Davalı vekili, cevap dilekçesinde özetle; davanın belirsiz alacak davası olarak açılmasının mümkün olmadığını, davacı vekilinin dava dilekçesinde müvekkili bankadan 5 adet çekin bedelini teminat amacıyla depo etmiştir diyerek alacağın miktarını belirttiğini, dava şartı noksanlığı sebebiyle davanın reddine karar verilmesini, davacı tarafın, müvekkili bankaya olan borcunu ödemek amacı ile müşterilerinden almış olduğu çekleri tahsil cirosu ile cirolayarak müvekkili bankaya tahsil amacı ile verdiğini, dava dilekçesinde belirtilen çeklerden 7.014,00 TL bedelli çek dışında tüm çeklerin tahsil amacı ile müvekkili şirkete verilmiş çekler omouğuru. çek tevdi bordrolarından ve çekteki cirolardan da açıkça anlaşılacağı üzere, çeklerin, müvekkili bankaya teminat amaçlı değil, tahsil amaçlı verildiğini, ve çek bedelleririr veriliş amaçlarına uygun olarak müvekkili banka tarafından tahsil edildiğini, davaya konu çeklerden Keşidecisi … Sanayi Ve Ticaret Ltd. Şti. olan … çek numaralı 25.10.2018 keşide tarihli ve 7.014,00 TL bedelli çekin ise, müvekkili banka tarafından muamelesiz olarak müşteriye iade edildiğini, çek bedelinin tahsil edilmediğini, davacı tarafça dava dosyasına sunulan ve davacının iddiasının dayanağını teşkil eden … Asliye Hukuk Mahkemesinin 2018/… E. Sayılı dosyasının 22.06.2019 tarihli ara kararında ve … Bölge Adliye Mahkemesi … Hukuk Dairesinin 2019/ … E. 2019/ … K. Ve 09.08.2019 tarihli kararında açıkça belirtilmiş olduğu üzere, geçici ve kesin mühlet alan şirket tarafından bankalara verilen çeklerin teminat amaçlı mı yoksa tahsil amaçlı mı verildiği araştırılmalı ve eğer çekler teminat amaçlı verilmiş ise, mühlet alan şirkete iade edilmeli, tahsil amaçlı verilmiş ise, çek bedelleri bankalar tarafından tahsil edilmesi gerektiğini, İcra İflas Kanununda düzenlenmiş olan, geçici mühlet kesin mühletin alacaklılar açısından sonuçlarına ilişkin maddeyi açıklamış, sonuç olarak, davanın, belirsiz alacak davası olarak açılamayacağından davanın reddine, davaya konu çekler davacı tarafından müvekkili bankaya tahsil amacı ile verilmiş olduğundan ve 7.014,00,- TL bedelli çek işlemsiz ve bedeli tahsil edilmeden davacı şirkete iade edilmiş olduğundan davanın reddine, Konkordato mühleti İİK. MD. 294 hükmü gereğince mühlet kararı alan davacı şirket dışında hiçbir ciranta ve borçlu açısından hüküm ifade etmeyeceğinden davanın reddine, yargılama gideri ile vekâlet ücretinin davacı tarafa yükletilmesini savunmuştur.
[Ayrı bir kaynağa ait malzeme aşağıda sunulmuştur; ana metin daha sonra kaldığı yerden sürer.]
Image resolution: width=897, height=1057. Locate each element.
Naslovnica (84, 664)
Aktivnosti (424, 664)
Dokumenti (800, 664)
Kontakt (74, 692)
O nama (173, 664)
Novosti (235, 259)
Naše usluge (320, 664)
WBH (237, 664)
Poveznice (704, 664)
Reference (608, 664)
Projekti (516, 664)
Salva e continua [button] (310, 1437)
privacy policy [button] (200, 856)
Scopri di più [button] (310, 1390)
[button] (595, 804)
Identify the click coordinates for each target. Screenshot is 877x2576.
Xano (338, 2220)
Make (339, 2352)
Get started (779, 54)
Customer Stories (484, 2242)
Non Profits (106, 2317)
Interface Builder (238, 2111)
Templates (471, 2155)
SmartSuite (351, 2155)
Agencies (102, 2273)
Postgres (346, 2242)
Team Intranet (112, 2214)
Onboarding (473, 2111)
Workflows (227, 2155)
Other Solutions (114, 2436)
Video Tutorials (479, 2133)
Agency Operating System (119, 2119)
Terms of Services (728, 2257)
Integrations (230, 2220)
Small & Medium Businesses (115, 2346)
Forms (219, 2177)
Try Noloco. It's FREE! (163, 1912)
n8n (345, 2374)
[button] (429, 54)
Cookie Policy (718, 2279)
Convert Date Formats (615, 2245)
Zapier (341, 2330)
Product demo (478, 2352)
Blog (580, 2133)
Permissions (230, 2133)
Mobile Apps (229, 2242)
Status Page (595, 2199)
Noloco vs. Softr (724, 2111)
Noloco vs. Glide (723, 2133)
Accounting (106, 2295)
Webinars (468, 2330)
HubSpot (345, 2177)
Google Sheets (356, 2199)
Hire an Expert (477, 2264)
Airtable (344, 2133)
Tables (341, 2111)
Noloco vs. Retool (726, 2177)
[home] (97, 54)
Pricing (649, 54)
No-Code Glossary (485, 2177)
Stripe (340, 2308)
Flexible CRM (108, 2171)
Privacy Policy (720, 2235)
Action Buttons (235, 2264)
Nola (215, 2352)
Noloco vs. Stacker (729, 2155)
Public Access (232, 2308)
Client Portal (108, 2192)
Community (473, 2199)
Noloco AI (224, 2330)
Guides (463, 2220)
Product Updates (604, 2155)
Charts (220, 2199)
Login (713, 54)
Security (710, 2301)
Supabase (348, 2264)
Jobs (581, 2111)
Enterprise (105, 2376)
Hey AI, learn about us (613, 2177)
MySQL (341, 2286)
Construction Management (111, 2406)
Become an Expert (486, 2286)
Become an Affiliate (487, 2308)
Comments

Davacı vekilinin UYAP’dan gönderdiği 16/03/2021 tarihli dilekçe ile, davadan feragat ettiğini bildirdiği, dilekçesinde e-imzanın, vekaletnamesinde ise feragat yetkisinin mevcut olduğu anlaşılmıştır.
Davalı vekilinin ise, UYAP’dan gönderdiği 16.03.2021 tarihli dilekçe ile, davacı tarafın feragat etmesi halinde , söz konusu feragat sebebiyle davacıdan herhangi bir yargılama gideri ve vekalet ücreti taleplerinin bulunmadığını bildirdiği, dilekçesinde e-imzanın mevcut olduğu anlaşılmıştır.
6100 sayılı H.M.K’ nun 307. maddesinde feragat, davacının talep sonucundan kısmen veya tamamen vazgeçmesi olarak tanımlanmış olup, aynı yasanın 309. maddesinde feragat ve kabul beyanının dilekçe ile veya yargılama sırasında sözlü olarak yapılabileceği, hüküm ifade etmesinin karşı tarafın muvafakatine bağlı olmadığı,feragat ve kabulün kayıtsız ve şartsız olarak yapılması gerektiği ve hüküm kesinleşinceye kadar her zaman yapılabileceği belirtilmiştir. Yine aynı yasanın 311. maddesinde de feragat ve kabulün kati bir hükmün hukuki neticelerini doğuracağı hüküm altına alınmıştır. Açıklanan yasal hükümler ışığında davacılar vekilinin feragatinin usulüne uygun olduğu anlaşılmış ve feragat nedeniyle davanın reddine ilişkin aşağıdaki gibi hüküm kurulmuştur.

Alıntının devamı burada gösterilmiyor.